* **TASK GOAL**:
Transcribe each entry exactly, without pictures.
---- MATERIAL FOR THE TASK
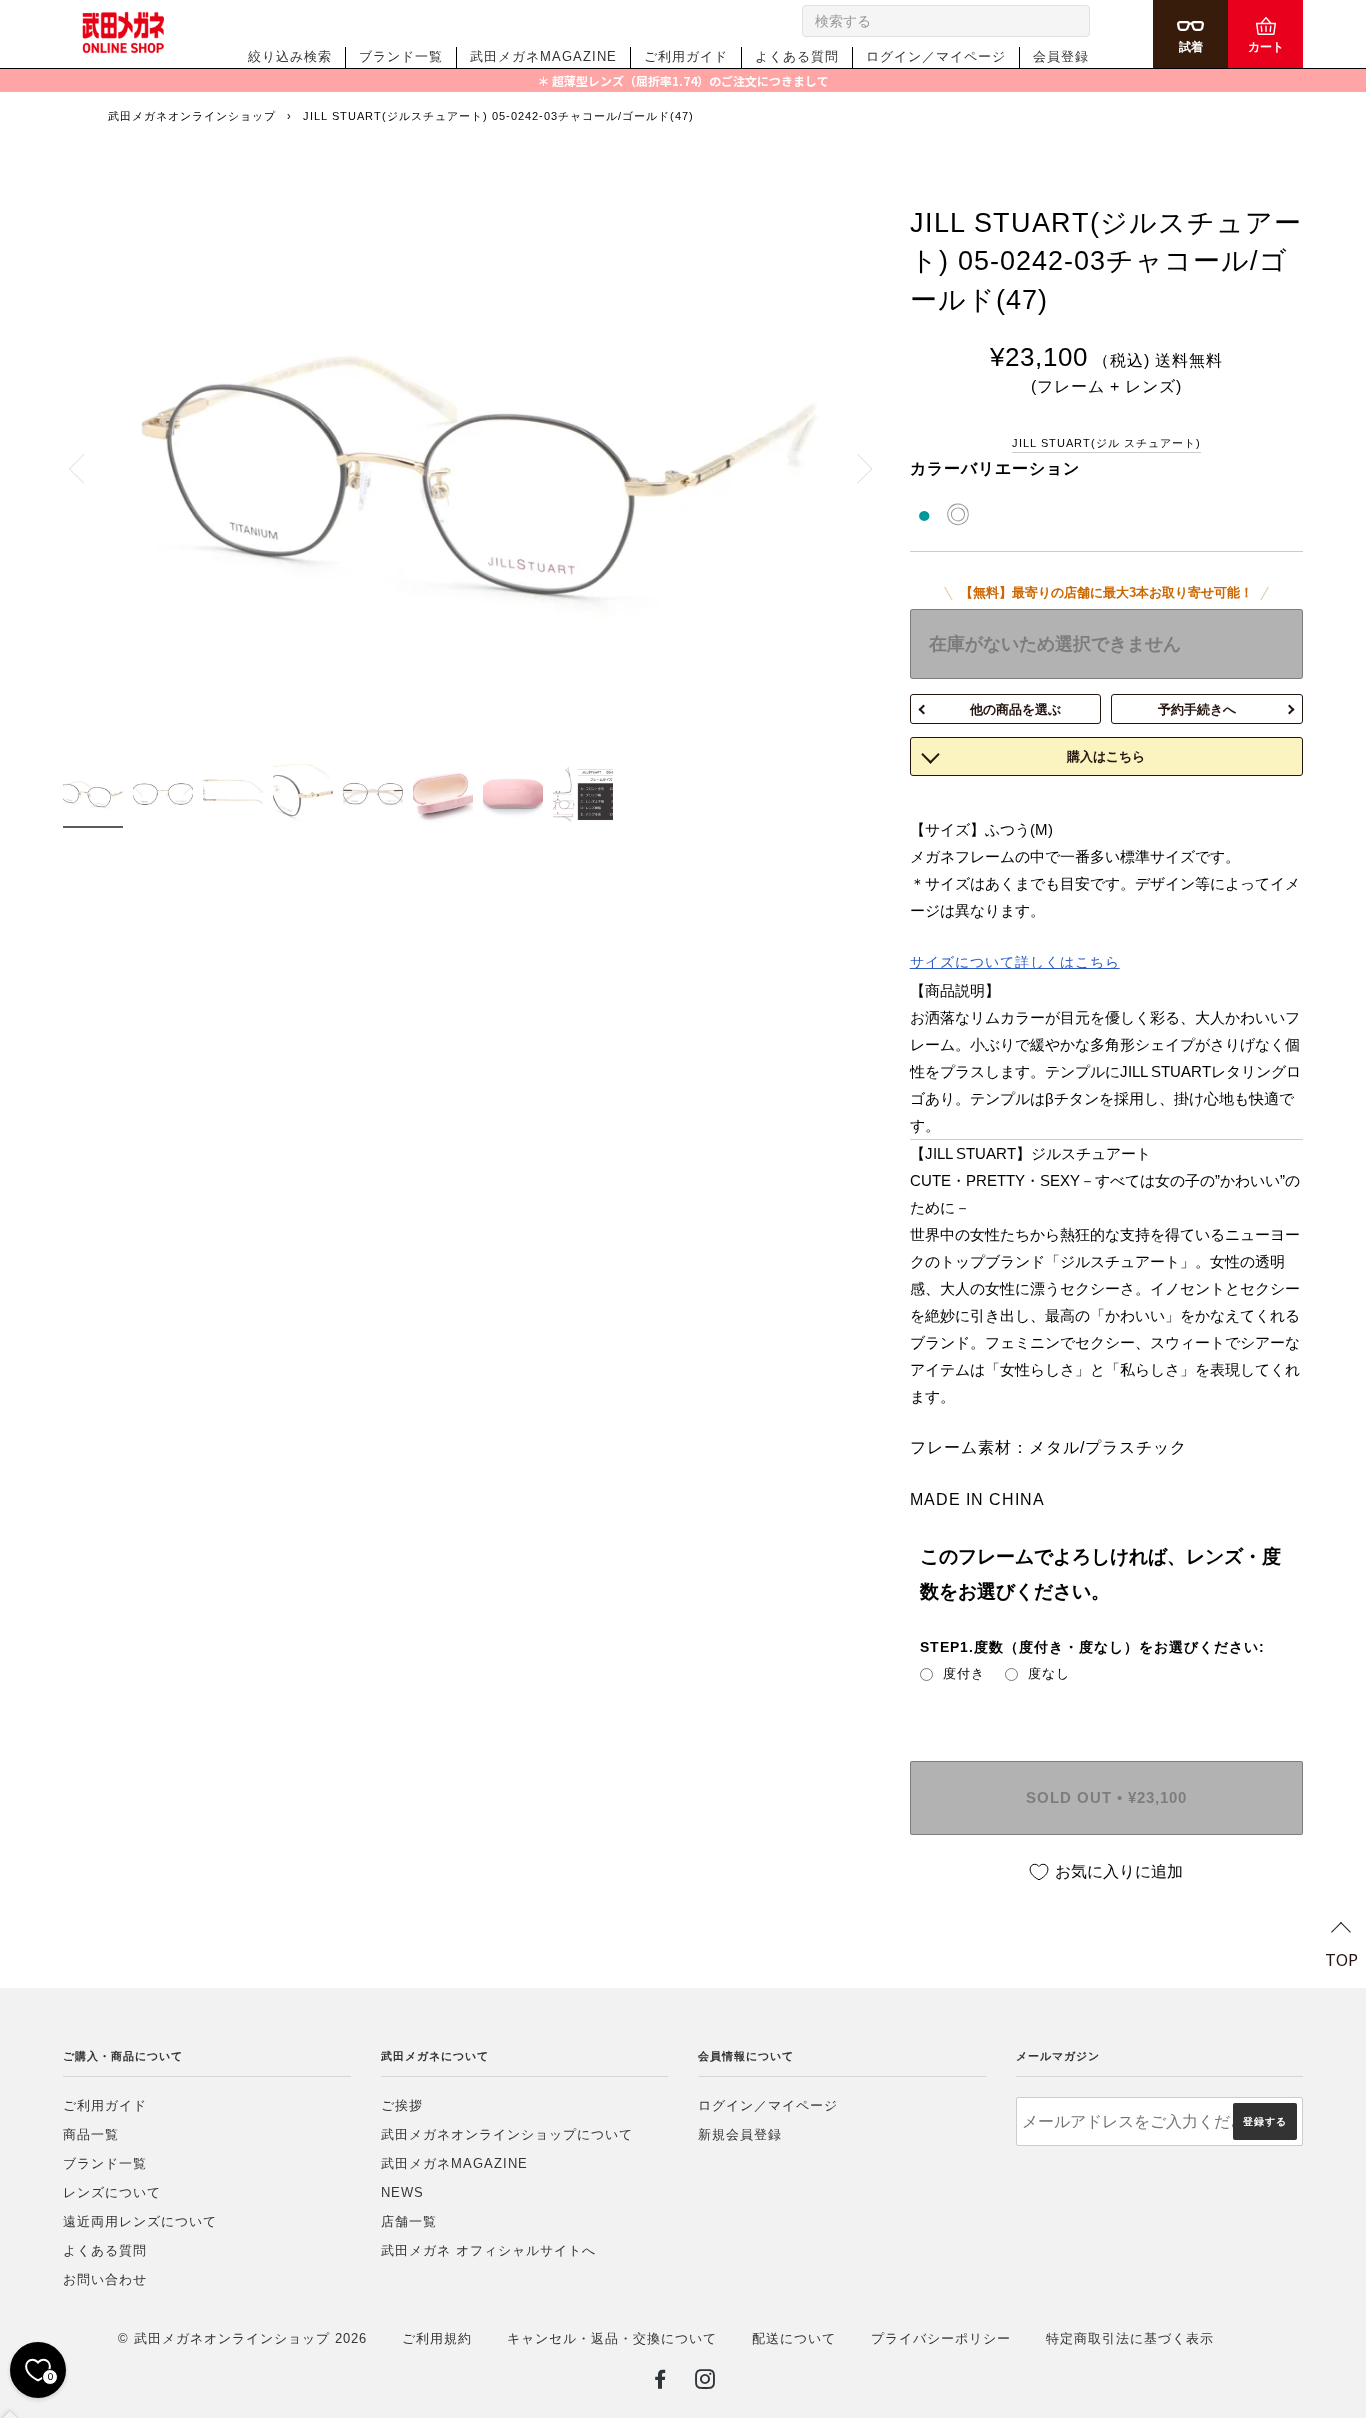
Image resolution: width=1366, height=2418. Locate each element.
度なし (1049, 1673)
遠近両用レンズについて (140, 2221)
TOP (1341, 1959)
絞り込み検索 (290, 56)
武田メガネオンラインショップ (192, 116)
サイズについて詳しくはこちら (1015, 962)
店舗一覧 (409, 2221)
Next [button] (853, 468)
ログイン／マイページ (936, 56)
--------
* **RESPONSE AREA**:
Image resolution: width=1366, height=2418. Locate each element.
度なし (1049, 1673)
遠近両用レンズについて (140, 2221)
TOP (1341, 1959)
絞り込み検索 (290, 56)
武田メガネオンラインショップ (192, 116)
サイズについて詳しくはこちら (1015, 962)
店舗一覧 (409, 2221)
Next [button] (853, 468)
ログイン／マイページ (936, 56)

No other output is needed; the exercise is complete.